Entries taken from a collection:
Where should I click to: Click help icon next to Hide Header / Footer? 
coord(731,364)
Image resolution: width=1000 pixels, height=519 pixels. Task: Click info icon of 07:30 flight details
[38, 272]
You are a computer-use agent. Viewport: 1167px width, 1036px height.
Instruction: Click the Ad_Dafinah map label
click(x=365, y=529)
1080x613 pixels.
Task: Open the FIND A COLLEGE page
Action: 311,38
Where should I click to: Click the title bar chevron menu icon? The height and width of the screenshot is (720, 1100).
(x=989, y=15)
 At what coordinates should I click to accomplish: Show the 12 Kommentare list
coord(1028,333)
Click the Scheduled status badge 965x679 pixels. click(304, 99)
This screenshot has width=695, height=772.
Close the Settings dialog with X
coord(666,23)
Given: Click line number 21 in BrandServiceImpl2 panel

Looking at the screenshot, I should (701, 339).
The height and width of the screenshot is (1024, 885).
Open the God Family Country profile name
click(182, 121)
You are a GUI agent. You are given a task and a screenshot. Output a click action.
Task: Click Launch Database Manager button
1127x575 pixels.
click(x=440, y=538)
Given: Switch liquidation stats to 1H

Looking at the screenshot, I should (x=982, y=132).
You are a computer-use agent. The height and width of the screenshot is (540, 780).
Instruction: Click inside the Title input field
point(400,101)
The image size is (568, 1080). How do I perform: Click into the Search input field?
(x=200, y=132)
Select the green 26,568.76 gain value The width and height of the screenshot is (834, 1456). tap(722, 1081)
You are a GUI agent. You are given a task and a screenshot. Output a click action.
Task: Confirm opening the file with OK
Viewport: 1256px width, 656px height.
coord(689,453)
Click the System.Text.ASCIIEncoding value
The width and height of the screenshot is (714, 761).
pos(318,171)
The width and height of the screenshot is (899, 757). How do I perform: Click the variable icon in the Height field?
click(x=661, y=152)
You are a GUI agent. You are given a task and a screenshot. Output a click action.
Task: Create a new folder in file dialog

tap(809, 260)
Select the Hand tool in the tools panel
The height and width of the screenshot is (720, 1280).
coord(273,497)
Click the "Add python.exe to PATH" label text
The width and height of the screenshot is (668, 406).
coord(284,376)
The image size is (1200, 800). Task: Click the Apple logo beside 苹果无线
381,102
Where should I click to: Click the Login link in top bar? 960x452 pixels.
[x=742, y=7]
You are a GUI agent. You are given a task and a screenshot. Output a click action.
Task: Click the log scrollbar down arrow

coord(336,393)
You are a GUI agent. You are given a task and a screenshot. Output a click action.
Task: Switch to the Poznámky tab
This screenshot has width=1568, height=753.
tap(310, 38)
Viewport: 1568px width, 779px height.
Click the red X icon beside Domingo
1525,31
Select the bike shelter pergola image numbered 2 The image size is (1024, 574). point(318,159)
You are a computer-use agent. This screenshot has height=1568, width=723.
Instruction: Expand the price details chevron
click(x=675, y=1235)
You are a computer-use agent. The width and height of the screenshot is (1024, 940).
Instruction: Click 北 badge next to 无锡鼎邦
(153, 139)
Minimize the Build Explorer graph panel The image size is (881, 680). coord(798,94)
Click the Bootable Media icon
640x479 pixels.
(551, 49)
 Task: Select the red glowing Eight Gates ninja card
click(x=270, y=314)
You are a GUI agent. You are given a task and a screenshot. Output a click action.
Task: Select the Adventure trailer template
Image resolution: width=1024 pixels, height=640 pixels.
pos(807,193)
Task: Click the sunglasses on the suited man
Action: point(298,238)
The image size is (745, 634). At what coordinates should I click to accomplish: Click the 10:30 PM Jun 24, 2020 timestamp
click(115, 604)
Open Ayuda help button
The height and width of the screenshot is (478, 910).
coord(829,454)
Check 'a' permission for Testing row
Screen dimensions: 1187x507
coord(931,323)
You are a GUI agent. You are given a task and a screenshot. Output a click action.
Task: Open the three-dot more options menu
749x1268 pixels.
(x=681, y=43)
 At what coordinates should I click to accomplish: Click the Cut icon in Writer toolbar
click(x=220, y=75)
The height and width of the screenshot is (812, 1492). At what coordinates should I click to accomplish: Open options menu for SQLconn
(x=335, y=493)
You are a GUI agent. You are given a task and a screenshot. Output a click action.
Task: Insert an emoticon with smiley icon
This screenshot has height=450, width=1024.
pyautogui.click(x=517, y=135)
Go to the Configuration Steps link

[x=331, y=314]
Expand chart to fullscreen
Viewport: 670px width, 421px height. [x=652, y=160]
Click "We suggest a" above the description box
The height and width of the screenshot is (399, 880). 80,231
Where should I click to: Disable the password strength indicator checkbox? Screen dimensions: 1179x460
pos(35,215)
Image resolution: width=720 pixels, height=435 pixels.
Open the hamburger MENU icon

● WHAT YOU HAVE TO DO: From the line holding "Expand chart to fullscreen" down to the final line above, quote every line exactly and only those lines.

● RESPONSE TO THIS EXERCISE:
Expand chart to fullscreen
Viewport: 670px width, 421px height. [x=652, y=160]
Click "We suggest a" above the description box
The height and width of the screenshot is (399, 880). 80,231
Where should I click to: Disable the password strength indicator checkbox? Screen dimensions: 1179x460
pos(35,215)
Image resolution: width=720 pixels, height=435 pixels.
Open the hamburger MENU icon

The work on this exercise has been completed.